## [What the task asks]
Name every specific food mentioned in the article about restaurants adjusting to social distancing.

## [Text excerpt]
Saturday, June 22, 2024

Restaurants adjust to social distancing

PONTIAC April 15, 2020
Since Quebec’s declaration of a COVID 19 public health emergency on March 13 and the renewal of it a week later, restaurants in the province have been forced to shut down dining on premises and only permitted to continue their takeout and delivery service.
This regulation, among others, such as the restriction of travel on certain bridges linking Quebec and the province of Ontario, have caused a significant change to business for some restaurants in the Pontiac region.
One such change is the decrease in the number of hours and days of the week a local restaurant is open for.
For Rumours Café in Otter Lake, the change in schedule and the prohibition of dine-ins has caused them to stop doing breakfast, one of their most popular menu options, since it does not sell as much for delivery. The café was fully stocked for breakfast items before dining in was forbidden, causing them to give away products, such as cartons of eggs.
No one has been laid off, but the workers are working less hours.
According to owner Crystal Dubeau, the restaurant is still accepting cash at the moment, however if there were to be any cases of the virus announced in the area, they would stop doing so and probably close down completely. Most people, however, prefer to pay by card rather than cash.
To further ensure the safety of their employees and customers, Rumours is also sanitizing their premises frequently and dropping off deliveries at the customer’s door.
Deliveries have become more popular following the ban on dining in, bringing changes to some of the customer’s routines at the cafe.
“Everybody always ordered pizza on Friday. Well, now instead of coming in to have it here, they’re having it delivered at home,” said Dubeau
The café relies significantly on tourism, such as cottagers, according to Dubeau. Since the province has closed the bridges to these tourists, half their clientele is gone.
“We have an escape room in our building and we have mini putt, which [runs] in the summer. I won’t be able to [run] any of that if this doesn’t solve itself soon,” she said.
The filtration of traffic on the bridges is also posing problems for Rumours’ supplies and ingredients.
The café likes to buy their ingredients, such as pepperoni and cheese, only from certain suppliers and Dubeau or one of her staff goes and picks them up. Now, although Dubeau and her crew are considered “essential workers”, she doesn’t know if this status is enough to allow them to cross these bridges.

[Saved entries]
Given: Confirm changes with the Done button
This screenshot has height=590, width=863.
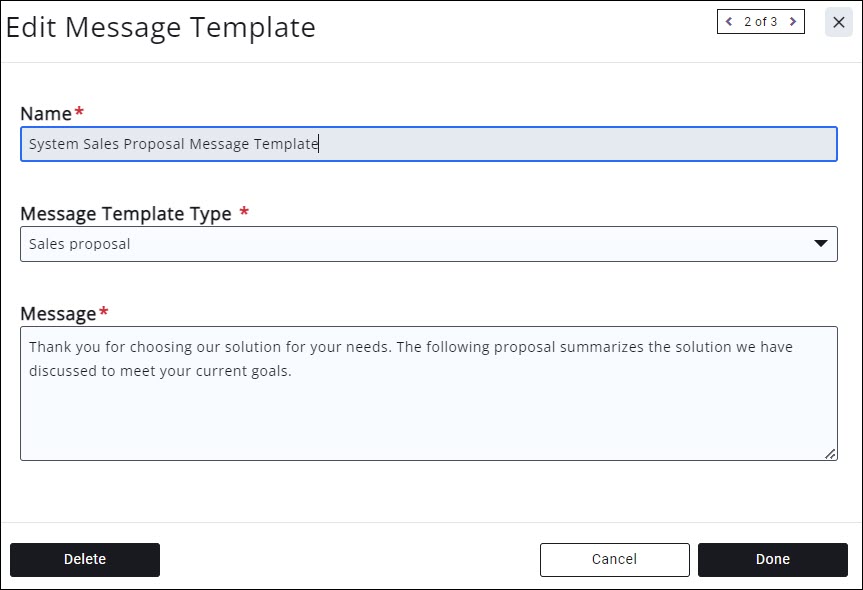Looking at the screenshot, I should (772, 560).
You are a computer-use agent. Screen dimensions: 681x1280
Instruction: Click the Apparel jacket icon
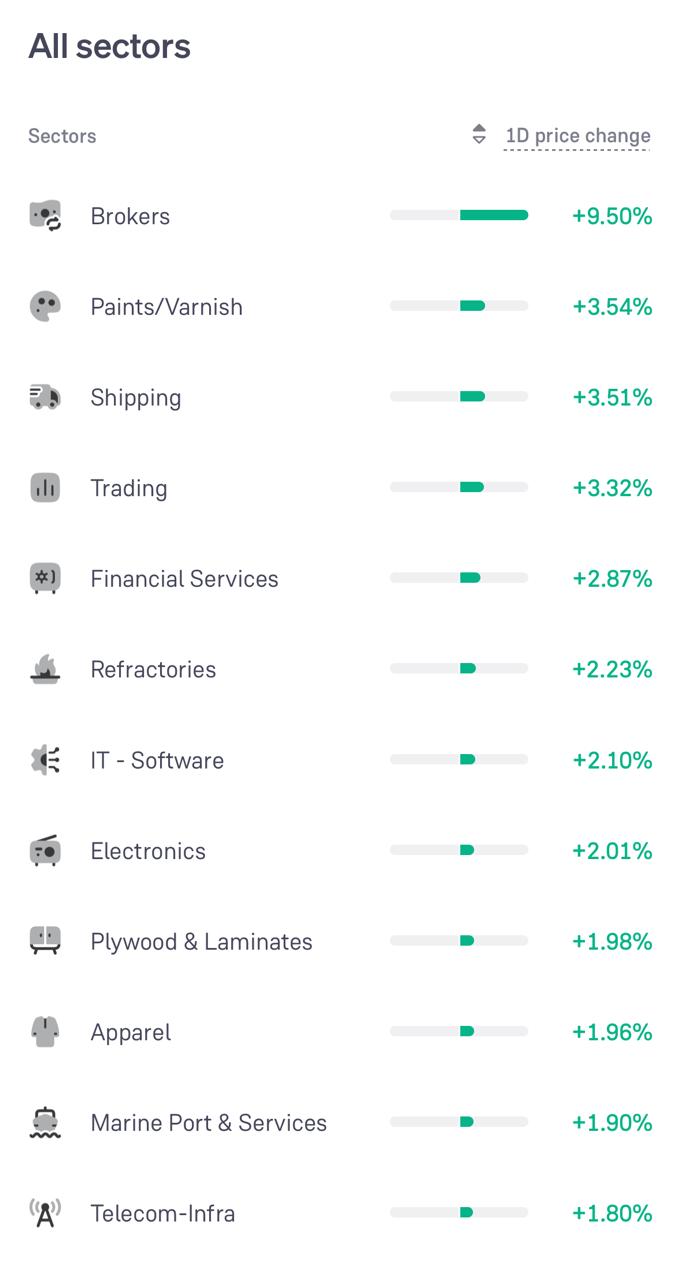click(x=45, y=1032)
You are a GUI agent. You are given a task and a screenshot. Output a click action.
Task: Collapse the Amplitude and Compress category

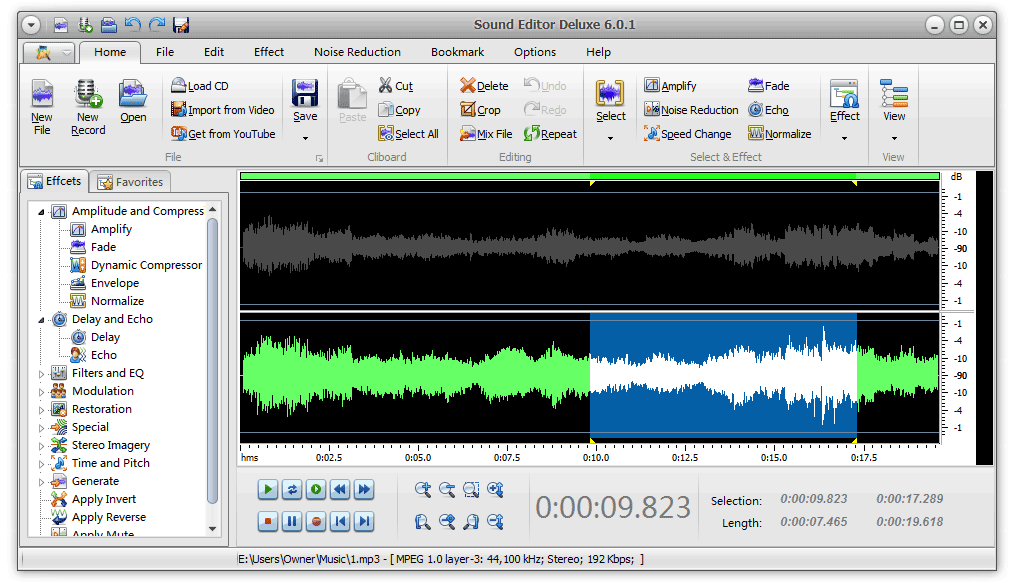42,211
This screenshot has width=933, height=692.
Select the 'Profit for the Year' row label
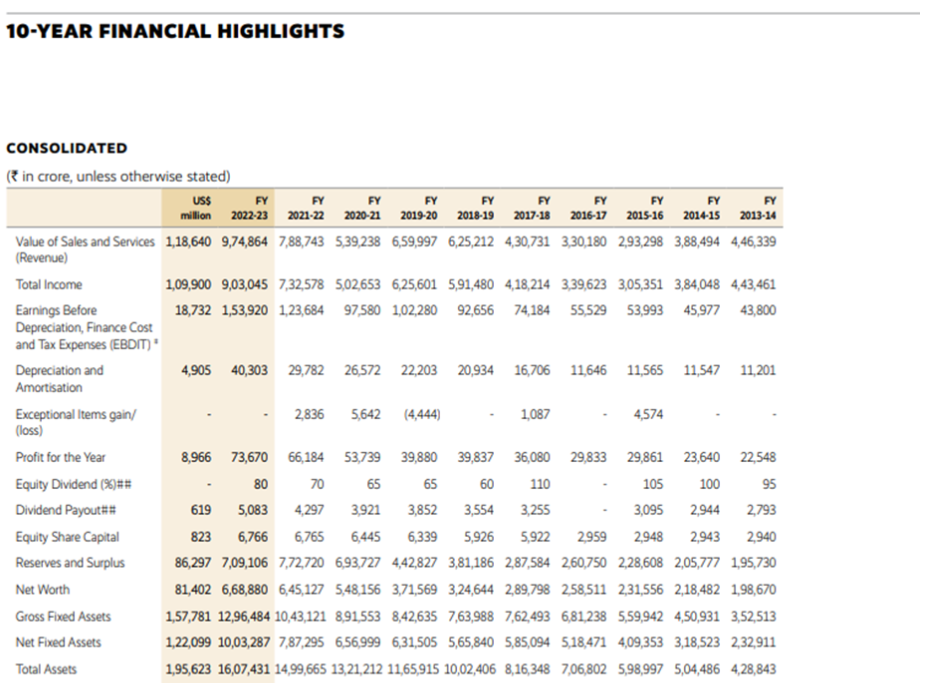coord(61,458)
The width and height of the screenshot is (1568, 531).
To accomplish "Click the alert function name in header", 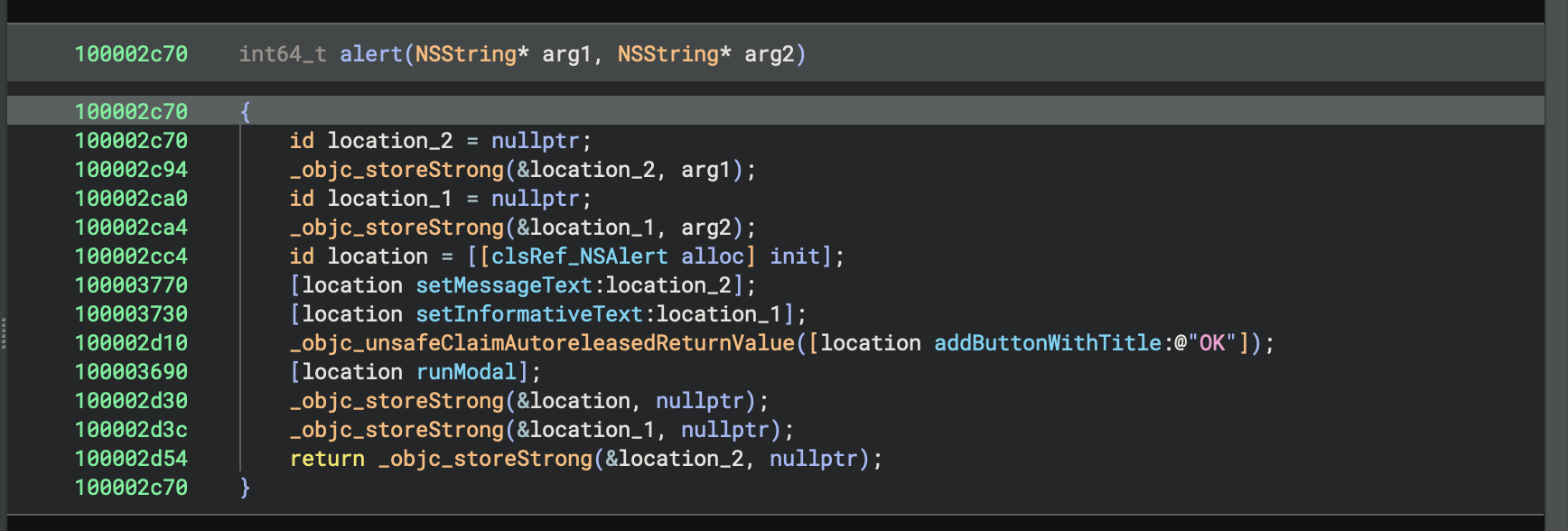I will tap(370, 54).
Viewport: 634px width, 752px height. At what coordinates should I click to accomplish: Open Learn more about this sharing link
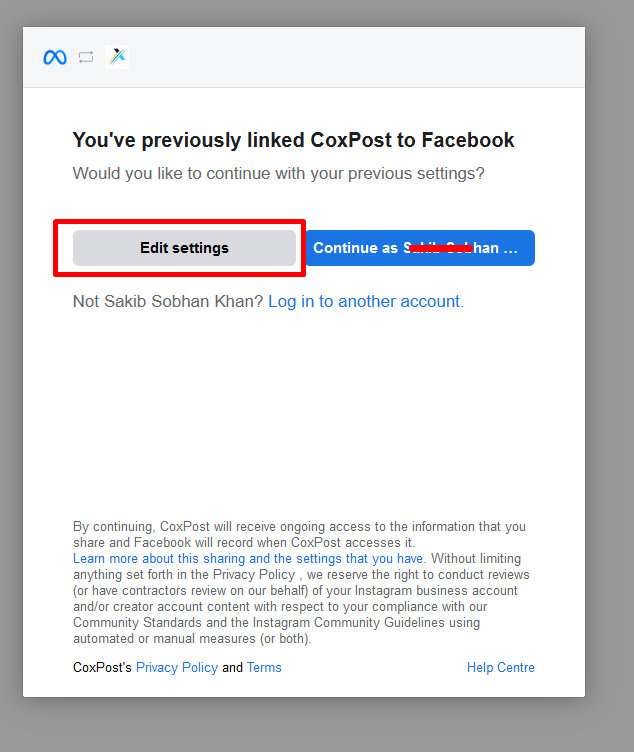248,558
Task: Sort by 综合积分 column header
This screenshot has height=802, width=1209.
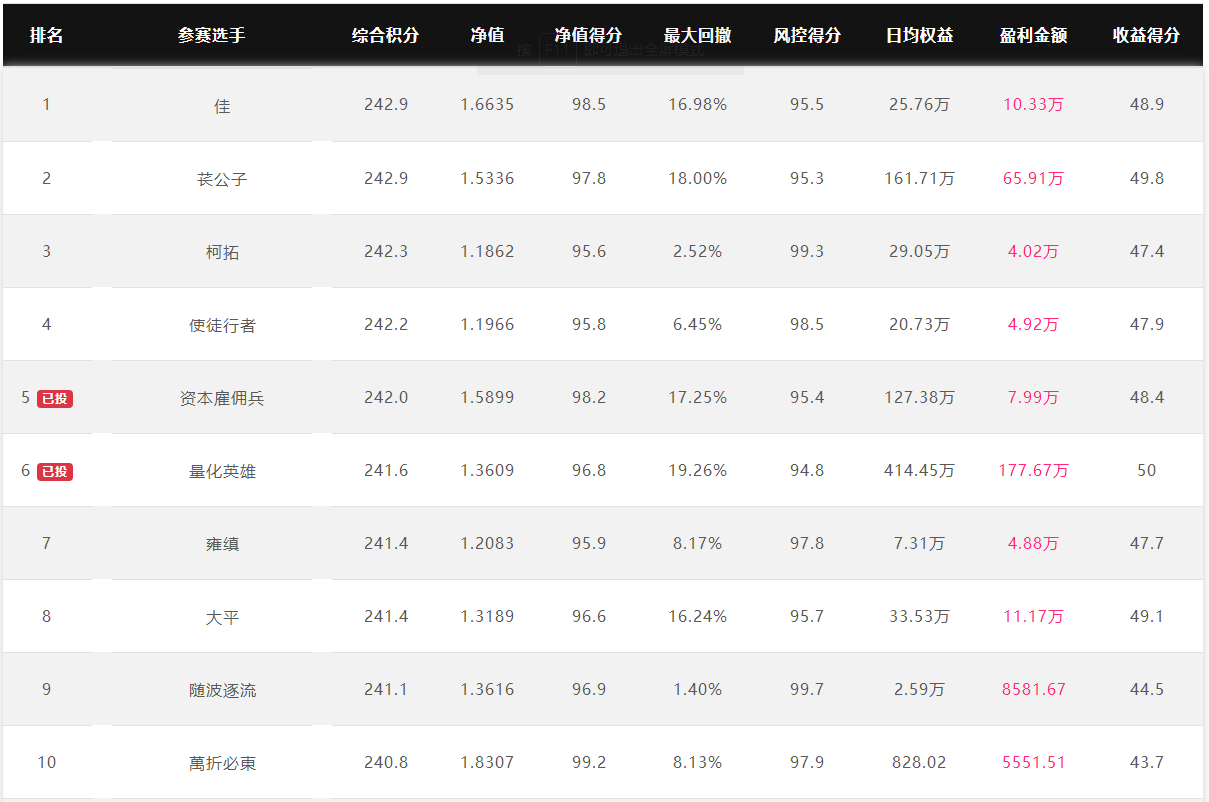Action: coord(385,35)
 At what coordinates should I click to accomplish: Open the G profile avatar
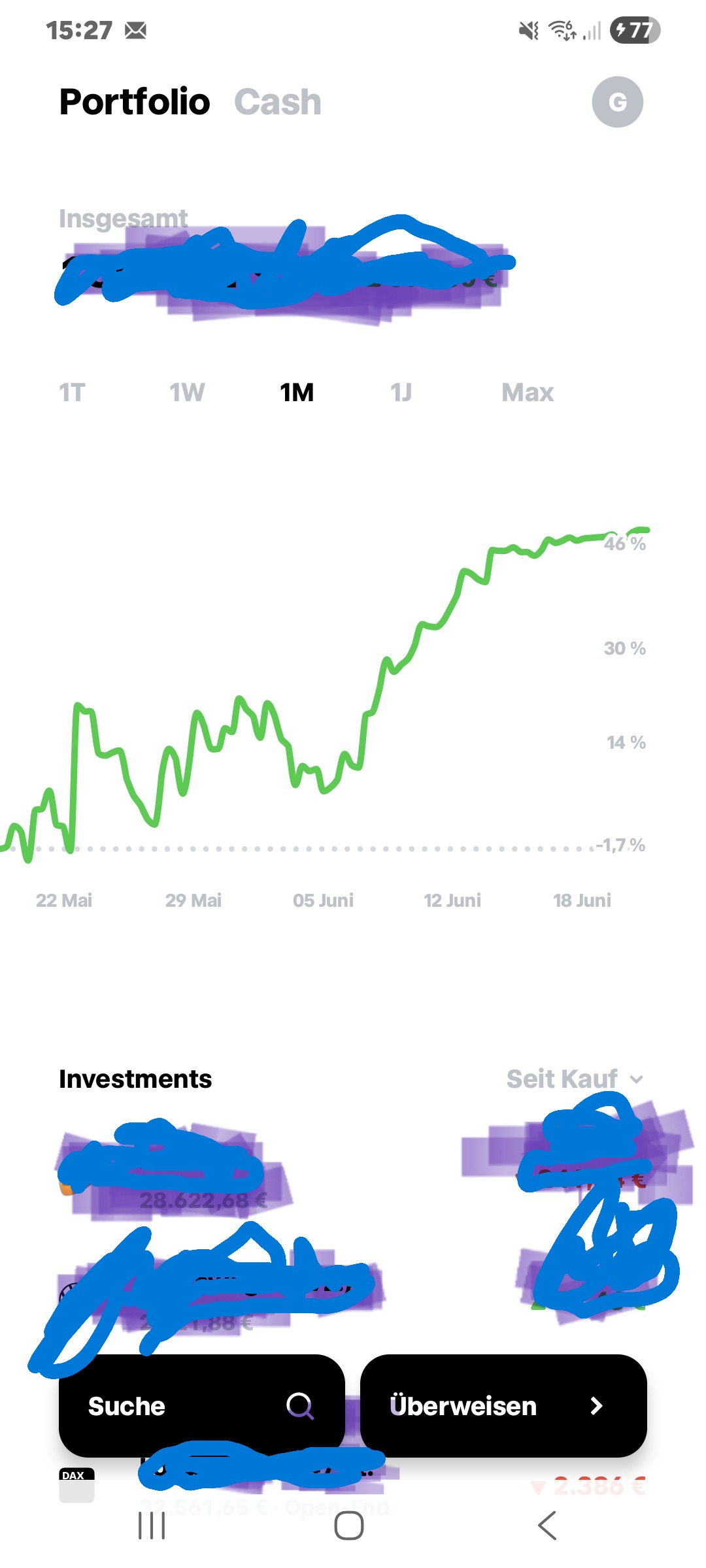coord(617,102)
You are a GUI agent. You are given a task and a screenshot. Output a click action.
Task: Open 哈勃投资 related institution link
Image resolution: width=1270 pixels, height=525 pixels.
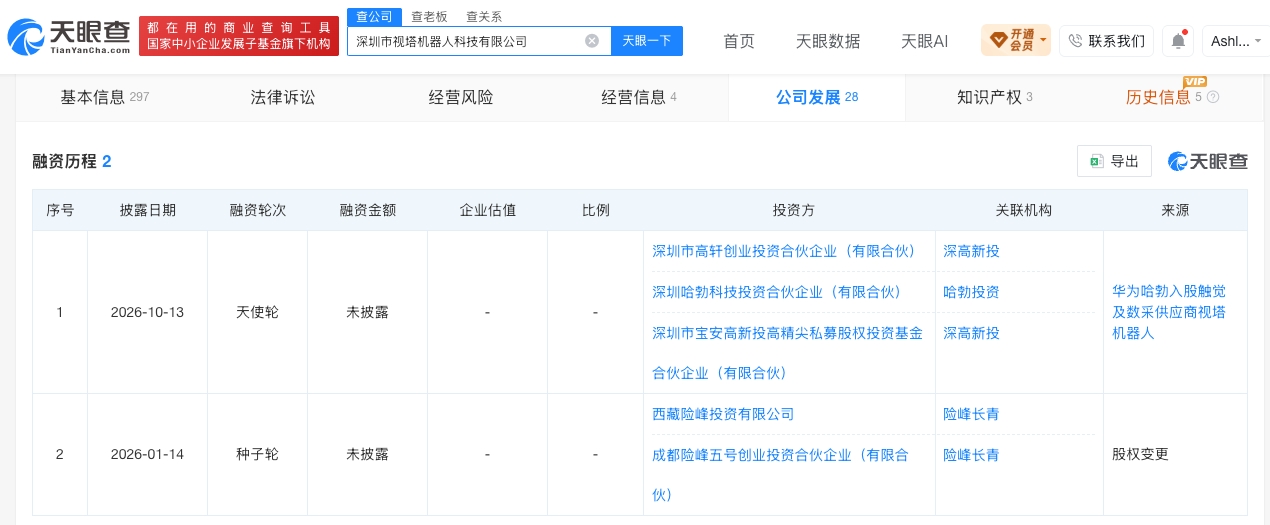tap(971, 292)
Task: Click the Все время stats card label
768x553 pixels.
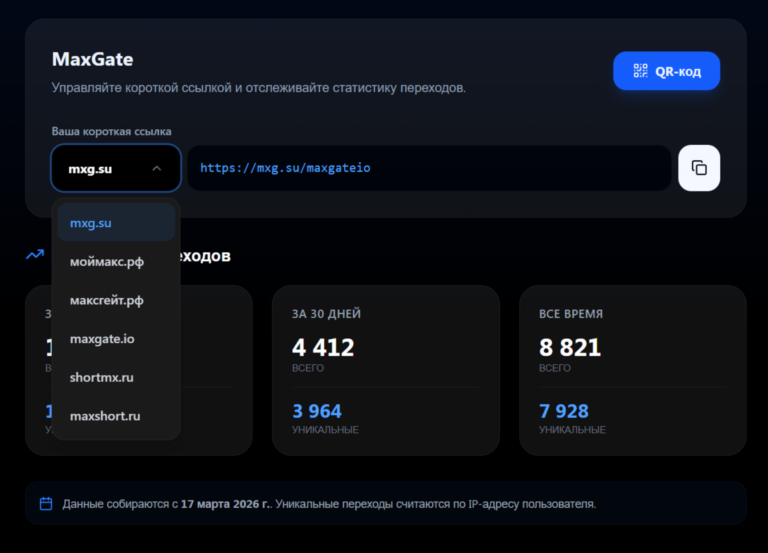Action: click(571, 313)
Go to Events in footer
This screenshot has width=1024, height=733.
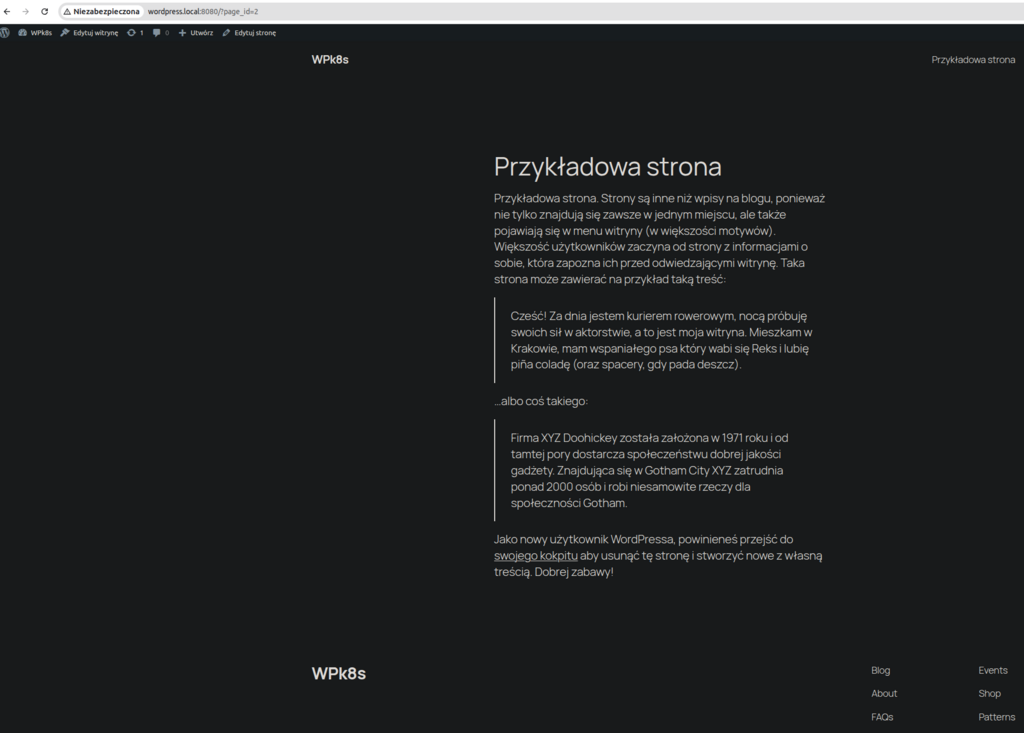coord(993,670)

## [Answer area]
Eggs, pizza, pepperoni, cheese